Сопровождать партию до Таскана охотно согласился Михаил Савин, молодой якут, добрый малый. Он приезжал на Среднекан еще в октябре вместе с Елисеем Владимировым, к рождеству присылал Раковскому в подарок конского сала, а в последний приезд пригонял оленей. Сопровождать группу Раковского взялся бесплатно, из уважения.

Вышли на Колыму. Лед был крепок, без заберегов и полыней. Переночевав на Усть-Среднекане, на другой день пробежали километров двадцать пять и на следующий — не меньше. На пятые сутки домчались до Утиной, на восьмые — до Таскана. Здесь встретили и наледи, и полыньи, увидели косяк гусей…

Вожак вел гусей на север. Туда же уходила и Тасканская долина, замыкаясь белоснежными, с голубыми тенями горами Туоннах, — так назвал их Михаил Савин. По его словам, там, у подножия этих гор, — Сеймчанская тропа. Туда и надо перебираться.

Шли берегом. Снег местами сошел, но земля была еще твердая, лишь глинистые комья, облепляя полозья, тормозили движение. Тормозили так, что усталые олени ложились. Их поднимали, нарты опрокидывали, очищали полозья. Два дня тянулись до юрты Петра Аммосова, а она от устья Таскана, как уверял проводник, совсем близко. На третий день, к обеду, прибыли.

Раковский измучился не менее других, но, наскоро перекусив, даже не почаевничав, вдруг ударился обратно, будто обронил что. На последнем переходе, километрах в трех, до юрты Аммосова, он заметил обнаженные граниты, и там что-то поблескивало на солнце. Вернулся к ним. С огромным трудом вскарабкался к обнажениям и среди глинистых сланцев обнаружил порфировую жилу с кварцевыми нитками. Молоток не захватил, стал отбивать рукояткой ножа, отколупывать… Сам по сторонам посматривает. Видит — еще одна жилка. Пробрался к ней, а недалеко — еще одна. Часов пять, пока не стемнело, «обнюхивал» Сергей эти жилки…

Они не походили на те, молниеподобные, красочно описанные Розенфельдом, но Сергей подумал, может, все-таки это и есть Гореловские. Скала пока почти вся под снегом, а освободится, и засверкают молнии.

Возвратившись в юрту Петра Аммосова, спросил его:

— Догор, купец Розенфельд не бывал здесь?

— Нет. Моя бедный был, купец моя юрта не ходил.
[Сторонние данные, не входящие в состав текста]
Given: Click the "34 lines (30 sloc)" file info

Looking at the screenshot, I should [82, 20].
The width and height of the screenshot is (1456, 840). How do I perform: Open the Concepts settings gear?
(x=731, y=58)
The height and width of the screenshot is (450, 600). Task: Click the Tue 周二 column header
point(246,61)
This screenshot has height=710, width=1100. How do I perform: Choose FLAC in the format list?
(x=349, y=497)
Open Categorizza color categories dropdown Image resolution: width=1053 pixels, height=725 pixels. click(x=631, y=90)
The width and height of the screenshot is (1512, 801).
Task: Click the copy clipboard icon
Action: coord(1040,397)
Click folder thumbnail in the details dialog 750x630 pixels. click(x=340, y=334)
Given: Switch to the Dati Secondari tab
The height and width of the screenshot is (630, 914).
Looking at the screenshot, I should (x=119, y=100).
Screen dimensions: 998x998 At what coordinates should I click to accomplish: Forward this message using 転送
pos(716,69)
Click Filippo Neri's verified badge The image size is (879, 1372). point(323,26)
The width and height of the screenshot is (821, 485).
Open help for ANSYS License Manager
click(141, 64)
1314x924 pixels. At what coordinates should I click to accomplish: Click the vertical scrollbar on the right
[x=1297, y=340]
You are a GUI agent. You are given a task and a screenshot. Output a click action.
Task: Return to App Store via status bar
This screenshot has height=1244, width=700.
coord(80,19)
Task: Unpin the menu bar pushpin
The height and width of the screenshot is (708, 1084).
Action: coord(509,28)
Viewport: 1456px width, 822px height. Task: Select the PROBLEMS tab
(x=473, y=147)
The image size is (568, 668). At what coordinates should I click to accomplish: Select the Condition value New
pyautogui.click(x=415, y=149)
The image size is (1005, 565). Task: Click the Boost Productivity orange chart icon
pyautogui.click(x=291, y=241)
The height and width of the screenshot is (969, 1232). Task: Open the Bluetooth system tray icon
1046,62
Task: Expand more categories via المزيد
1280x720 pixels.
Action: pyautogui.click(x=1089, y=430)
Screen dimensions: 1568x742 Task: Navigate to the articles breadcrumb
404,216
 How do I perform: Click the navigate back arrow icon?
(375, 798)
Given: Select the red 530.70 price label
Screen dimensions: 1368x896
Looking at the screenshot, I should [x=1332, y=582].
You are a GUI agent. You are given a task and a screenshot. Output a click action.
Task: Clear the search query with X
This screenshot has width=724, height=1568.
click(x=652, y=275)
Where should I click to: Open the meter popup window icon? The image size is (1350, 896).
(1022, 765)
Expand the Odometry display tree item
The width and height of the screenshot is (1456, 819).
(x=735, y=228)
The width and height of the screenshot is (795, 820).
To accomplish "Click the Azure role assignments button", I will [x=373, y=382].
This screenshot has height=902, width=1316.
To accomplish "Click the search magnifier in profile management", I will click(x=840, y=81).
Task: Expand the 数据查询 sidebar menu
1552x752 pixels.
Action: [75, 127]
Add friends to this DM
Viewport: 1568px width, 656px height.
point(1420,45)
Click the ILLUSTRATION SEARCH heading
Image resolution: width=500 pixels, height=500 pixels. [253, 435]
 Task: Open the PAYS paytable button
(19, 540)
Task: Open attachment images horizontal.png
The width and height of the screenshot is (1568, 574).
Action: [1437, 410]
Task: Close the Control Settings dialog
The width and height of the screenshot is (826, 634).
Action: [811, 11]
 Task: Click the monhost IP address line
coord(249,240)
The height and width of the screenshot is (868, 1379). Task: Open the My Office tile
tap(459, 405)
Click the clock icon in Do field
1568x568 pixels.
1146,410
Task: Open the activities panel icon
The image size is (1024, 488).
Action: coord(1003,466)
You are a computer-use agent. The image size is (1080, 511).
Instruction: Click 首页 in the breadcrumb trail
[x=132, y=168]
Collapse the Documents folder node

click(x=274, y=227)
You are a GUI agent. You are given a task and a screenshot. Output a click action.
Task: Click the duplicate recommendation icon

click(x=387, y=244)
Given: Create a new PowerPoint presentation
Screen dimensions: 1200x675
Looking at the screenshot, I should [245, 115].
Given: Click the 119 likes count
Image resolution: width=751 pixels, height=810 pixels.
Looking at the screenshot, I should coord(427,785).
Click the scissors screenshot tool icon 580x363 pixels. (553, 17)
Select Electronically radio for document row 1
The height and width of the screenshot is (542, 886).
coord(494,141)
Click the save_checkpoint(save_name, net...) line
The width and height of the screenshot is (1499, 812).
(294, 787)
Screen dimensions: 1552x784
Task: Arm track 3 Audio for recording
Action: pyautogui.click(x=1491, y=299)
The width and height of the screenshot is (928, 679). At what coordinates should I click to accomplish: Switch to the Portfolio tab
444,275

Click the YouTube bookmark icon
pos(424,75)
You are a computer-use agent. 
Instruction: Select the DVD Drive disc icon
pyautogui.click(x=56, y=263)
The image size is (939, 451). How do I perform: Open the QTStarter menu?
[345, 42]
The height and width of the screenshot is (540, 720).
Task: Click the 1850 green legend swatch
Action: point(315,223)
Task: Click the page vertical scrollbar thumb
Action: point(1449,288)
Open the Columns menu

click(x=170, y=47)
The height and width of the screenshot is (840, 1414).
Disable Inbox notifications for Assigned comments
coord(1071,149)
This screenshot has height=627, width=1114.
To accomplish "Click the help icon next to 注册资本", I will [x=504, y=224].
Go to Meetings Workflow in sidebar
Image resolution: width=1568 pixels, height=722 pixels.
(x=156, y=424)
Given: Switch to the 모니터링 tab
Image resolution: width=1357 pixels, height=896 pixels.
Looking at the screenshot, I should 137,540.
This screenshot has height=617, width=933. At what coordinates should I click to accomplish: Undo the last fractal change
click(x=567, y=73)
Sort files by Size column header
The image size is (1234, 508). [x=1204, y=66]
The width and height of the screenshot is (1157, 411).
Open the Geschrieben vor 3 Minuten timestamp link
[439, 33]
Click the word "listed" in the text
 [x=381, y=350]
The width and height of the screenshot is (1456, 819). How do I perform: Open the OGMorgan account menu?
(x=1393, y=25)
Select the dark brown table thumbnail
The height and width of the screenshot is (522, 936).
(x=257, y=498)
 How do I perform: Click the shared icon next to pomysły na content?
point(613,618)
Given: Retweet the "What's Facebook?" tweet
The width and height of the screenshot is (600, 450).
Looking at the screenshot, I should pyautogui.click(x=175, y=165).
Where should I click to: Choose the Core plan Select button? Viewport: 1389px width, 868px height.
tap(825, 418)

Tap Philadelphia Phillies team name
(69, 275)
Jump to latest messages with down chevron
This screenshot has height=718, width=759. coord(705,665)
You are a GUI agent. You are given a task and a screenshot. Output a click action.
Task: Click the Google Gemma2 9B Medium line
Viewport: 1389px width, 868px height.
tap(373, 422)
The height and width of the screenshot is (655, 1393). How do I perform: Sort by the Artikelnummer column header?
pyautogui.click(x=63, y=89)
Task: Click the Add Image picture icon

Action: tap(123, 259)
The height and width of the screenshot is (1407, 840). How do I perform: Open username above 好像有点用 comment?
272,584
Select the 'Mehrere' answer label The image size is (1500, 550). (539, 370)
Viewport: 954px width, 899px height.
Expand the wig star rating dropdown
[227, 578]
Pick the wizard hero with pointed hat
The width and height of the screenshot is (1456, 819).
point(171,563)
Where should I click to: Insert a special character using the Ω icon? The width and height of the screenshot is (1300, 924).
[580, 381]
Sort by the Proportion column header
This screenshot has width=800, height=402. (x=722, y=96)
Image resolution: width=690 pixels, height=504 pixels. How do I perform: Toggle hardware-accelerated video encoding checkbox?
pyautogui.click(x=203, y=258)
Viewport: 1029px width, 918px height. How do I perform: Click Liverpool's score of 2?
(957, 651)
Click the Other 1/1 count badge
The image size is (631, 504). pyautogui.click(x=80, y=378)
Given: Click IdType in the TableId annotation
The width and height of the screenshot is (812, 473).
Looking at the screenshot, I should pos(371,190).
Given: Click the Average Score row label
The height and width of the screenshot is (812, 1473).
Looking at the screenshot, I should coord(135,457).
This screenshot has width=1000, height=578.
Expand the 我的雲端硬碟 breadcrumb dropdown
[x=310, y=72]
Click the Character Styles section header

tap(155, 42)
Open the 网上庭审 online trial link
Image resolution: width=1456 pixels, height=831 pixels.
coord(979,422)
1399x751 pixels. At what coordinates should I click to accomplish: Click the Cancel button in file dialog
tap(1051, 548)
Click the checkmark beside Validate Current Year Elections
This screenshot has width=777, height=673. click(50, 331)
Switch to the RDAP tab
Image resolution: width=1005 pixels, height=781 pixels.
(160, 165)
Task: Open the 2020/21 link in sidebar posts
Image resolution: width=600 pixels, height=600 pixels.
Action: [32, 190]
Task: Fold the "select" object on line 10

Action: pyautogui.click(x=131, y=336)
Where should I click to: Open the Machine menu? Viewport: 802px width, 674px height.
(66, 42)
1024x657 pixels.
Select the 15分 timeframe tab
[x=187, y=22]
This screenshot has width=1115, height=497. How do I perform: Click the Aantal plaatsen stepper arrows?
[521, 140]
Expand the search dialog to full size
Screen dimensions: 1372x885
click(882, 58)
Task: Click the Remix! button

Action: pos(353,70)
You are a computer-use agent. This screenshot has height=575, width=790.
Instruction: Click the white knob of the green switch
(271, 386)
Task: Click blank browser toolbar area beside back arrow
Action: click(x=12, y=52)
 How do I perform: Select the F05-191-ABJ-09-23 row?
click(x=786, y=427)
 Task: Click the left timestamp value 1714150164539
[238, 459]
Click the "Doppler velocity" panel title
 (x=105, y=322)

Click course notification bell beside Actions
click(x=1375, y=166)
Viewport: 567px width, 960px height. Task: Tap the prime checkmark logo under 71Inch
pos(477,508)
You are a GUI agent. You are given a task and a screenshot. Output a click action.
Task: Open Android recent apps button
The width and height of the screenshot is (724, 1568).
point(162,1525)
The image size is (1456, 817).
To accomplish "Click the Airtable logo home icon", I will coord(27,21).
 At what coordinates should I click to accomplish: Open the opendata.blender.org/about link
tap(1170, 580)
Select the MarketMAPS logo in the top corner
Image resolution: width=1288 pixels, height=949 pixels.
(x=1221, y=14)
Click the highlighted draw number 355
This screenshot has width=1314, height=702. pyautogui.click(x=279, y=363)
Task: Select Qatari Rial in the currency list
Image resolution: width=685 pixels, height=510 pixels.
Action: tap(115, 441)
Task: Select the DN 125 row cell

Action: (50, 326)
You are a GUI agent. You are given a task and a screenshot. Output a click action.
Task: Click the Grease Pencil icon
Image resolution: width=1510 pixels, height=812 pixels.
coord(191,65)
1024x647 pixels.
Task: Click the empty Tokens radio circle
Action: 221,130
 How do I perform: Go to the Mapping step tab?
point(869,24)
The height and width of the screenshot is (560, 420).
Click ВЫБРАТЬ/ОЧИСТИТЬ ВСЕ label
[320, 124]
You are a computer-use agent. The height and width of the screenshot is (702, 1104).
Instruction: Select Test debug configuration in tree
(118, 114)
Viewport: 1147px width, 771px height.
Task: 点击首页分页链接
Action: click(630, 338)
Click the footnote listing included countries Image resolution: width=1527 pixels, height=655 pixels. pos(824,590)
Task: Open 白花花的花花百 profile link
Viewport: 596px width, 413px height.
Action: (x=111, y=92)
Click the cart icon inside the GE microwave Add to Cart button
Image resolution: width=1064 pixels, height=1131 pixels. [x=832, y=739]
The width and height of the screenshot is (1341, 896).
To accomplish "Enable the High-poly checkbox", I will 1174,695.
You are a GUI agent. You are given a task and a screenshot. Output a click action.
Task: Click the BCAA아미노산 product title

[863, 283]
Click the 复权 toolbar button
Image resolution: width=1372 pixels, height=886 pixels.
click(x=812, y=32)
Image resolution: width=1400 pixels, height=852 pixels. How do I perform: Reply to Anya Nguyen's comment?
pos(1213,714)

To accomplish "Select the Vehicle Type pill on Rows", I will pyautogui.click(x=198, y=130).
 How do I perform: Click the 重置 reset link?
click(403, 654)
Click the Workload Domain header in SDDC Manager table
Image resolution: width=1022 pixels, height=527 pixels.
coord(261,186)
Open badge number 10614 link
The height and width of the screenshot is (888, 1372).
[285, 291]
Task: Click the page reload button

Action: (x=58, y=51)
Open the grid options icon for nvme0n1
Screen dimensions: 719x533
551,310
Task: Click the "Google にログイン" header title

Попову ходил.

Попов Василий Петрович и его сын Петр жили в двадцати километрах от юрты Аммосова, у самой Сеймчанской тропы. Все приезжие останавливались в просторной юрте Поповых. У них для увеселения даже граммофон был.

Василий Петрович и новых гостей принял радушно, как старых знакомых. С Раковским, Лунеко, Чистяковым Поповы виделись на Среднекане, когда привозили мясо и договаривались о найме лошадей. Тогда Василий Петрович и получил задаток: двести пятьдесят рублей, банку шанхайского сала и пуд муки. Прикомандированного к экспедиции слухача-радиста, оказалось, он тоже знает давно, еще с тех пор, когда тот в Ямске и в Оле факториями заведовал. Только фамилию не мог четко выговорить. У него получалось то Слепцов, то Спецов.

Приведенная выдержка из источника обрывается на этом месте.